Bay Area Air Quality Management District employees say they are
already working to enforce the landmark rule by boarding ships in the
Port of Oakland and conducting onboard inspections of fuels. Their goal
is to repeat inspections at least once a month.

Spokespersons for the California Air Resources Board say the same
thing is happening up and down the coast. Inspectors are boarding ships
and checking the required fuel logs to make sure the vessels have
switched over from bunker fuel to the lighter, cleaner, low-sulfur
fuel. After the logs are checked, inspectors review the ship’s receipts
to make sure that the cleaner fuel was purchased. Then they visit the
engine room and sample the fuel from the low-sulfur fuel tank. Samples
are sent to a lab where they’re analyzed for sulfur content. So far,
the Air Board says no violations of the rule have been issued. The
severity of the fine will depend on a variety of factors, according to
the air board, including whether the violation was accidental or how
heavy the illegally burned fuel mixture was.

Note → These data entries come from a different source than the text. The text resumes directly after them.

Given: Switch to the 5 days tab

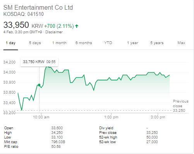Looking at the screenshot, I should click(35, 43).
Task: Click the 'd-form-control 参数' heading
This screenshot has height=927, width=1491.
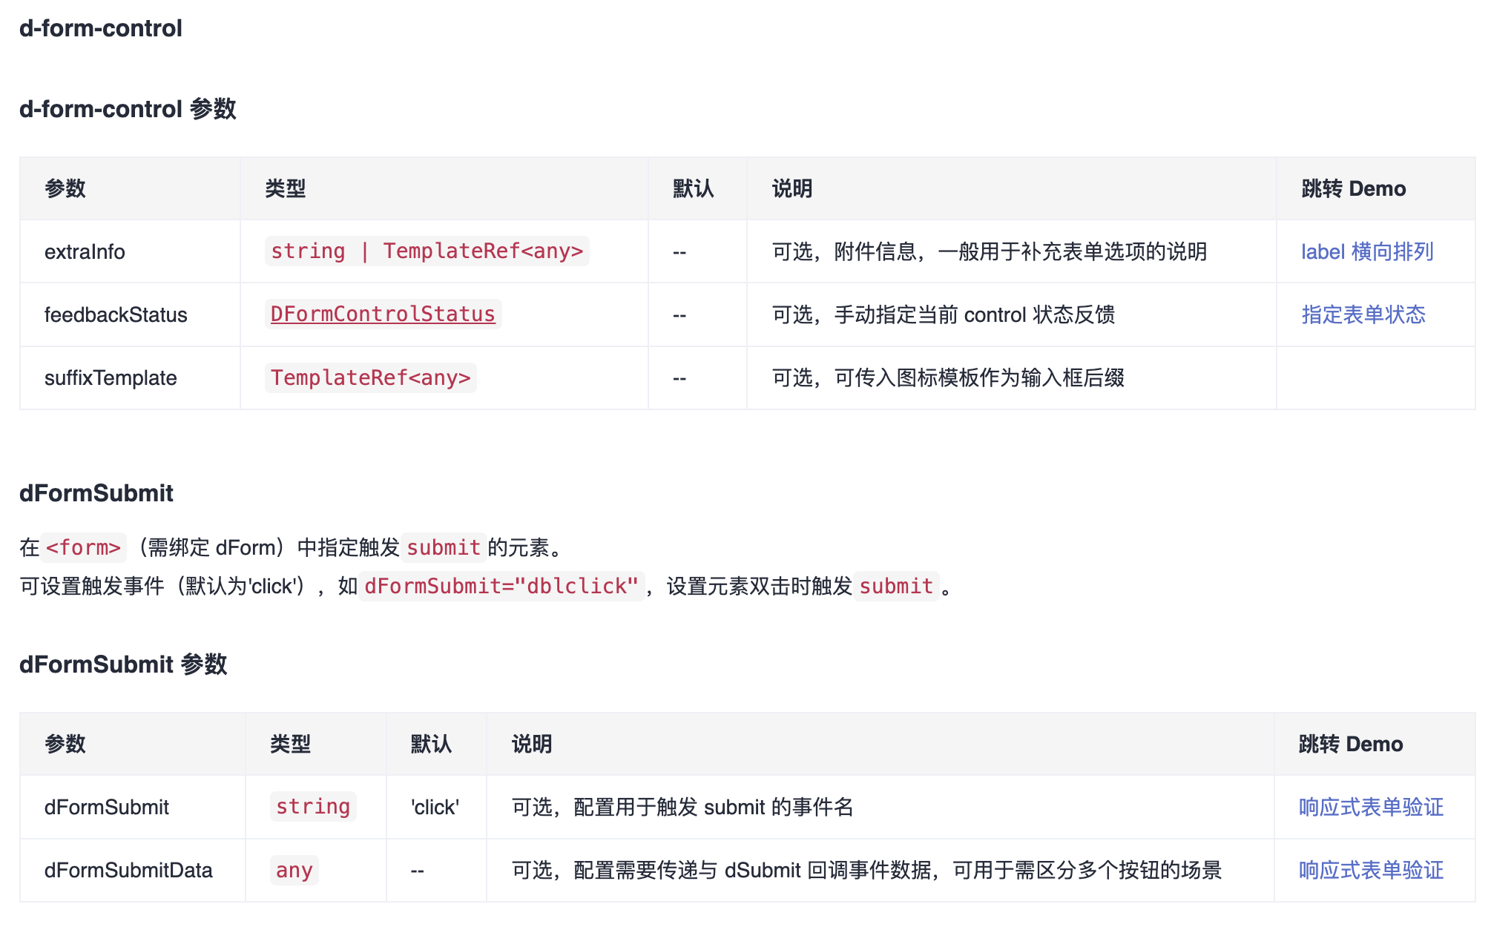Action: click(x=128, y=109)
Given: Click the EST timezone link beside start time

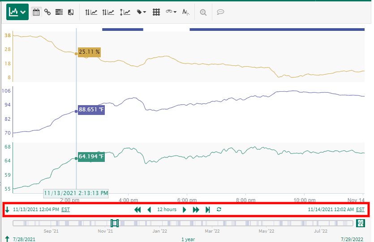Looking at the screenshot, I should tap(65, 209).
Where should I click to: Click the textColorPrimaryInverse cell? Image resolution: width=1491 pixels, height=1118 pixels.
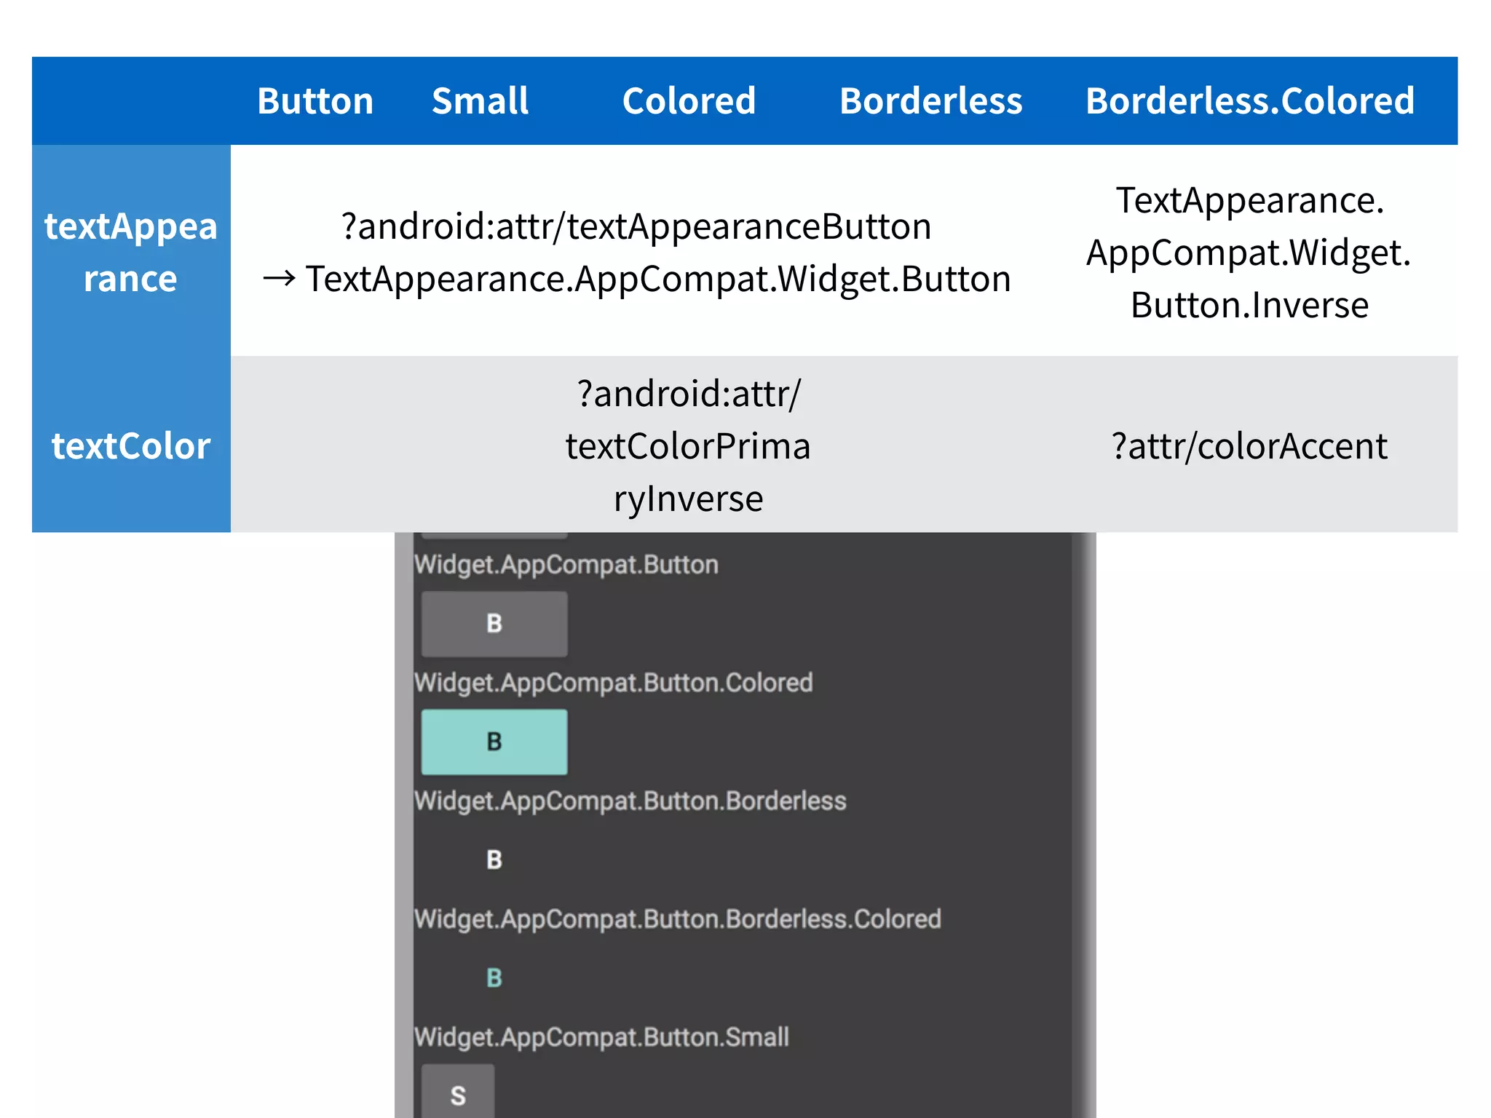click(x=689, y=445)
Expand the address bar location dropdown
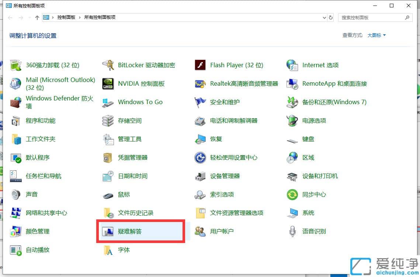 click(324, 17)
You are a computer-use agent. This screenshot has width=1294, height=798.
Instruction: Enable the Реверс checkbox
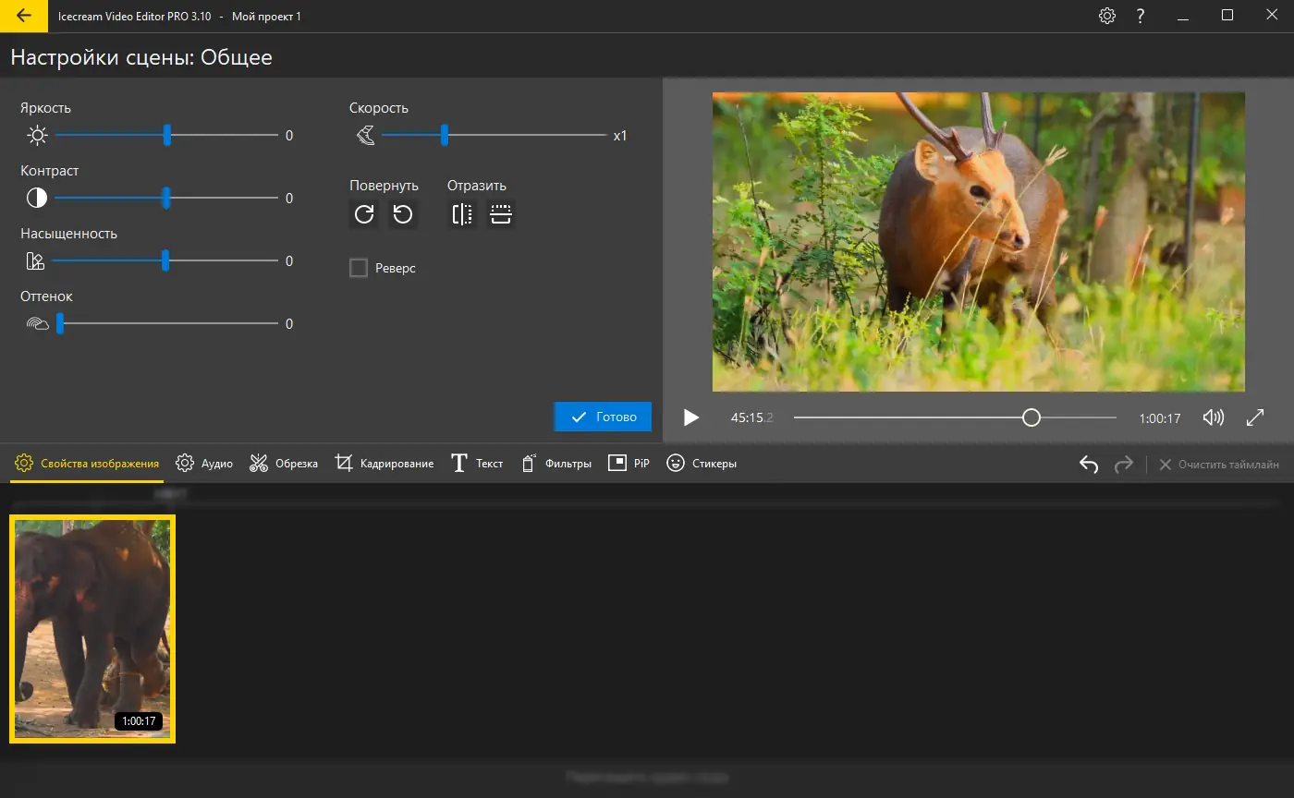click(359, 268)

The California Air Resources Board estimates that reducing ship
exhaust under the new rule will eliminate an estimated 3,600 premature
deaths between 2009 and 2015 and lower cancer rick in coastal
neighborhoods by more than 80 percent. In 2012, when the
very-low-sulfur fuel requirement will be totally phased in, reductions
of diesel particulate matter will be fifteen tons daily, which is 83
percent less than what existed before the rule was passed.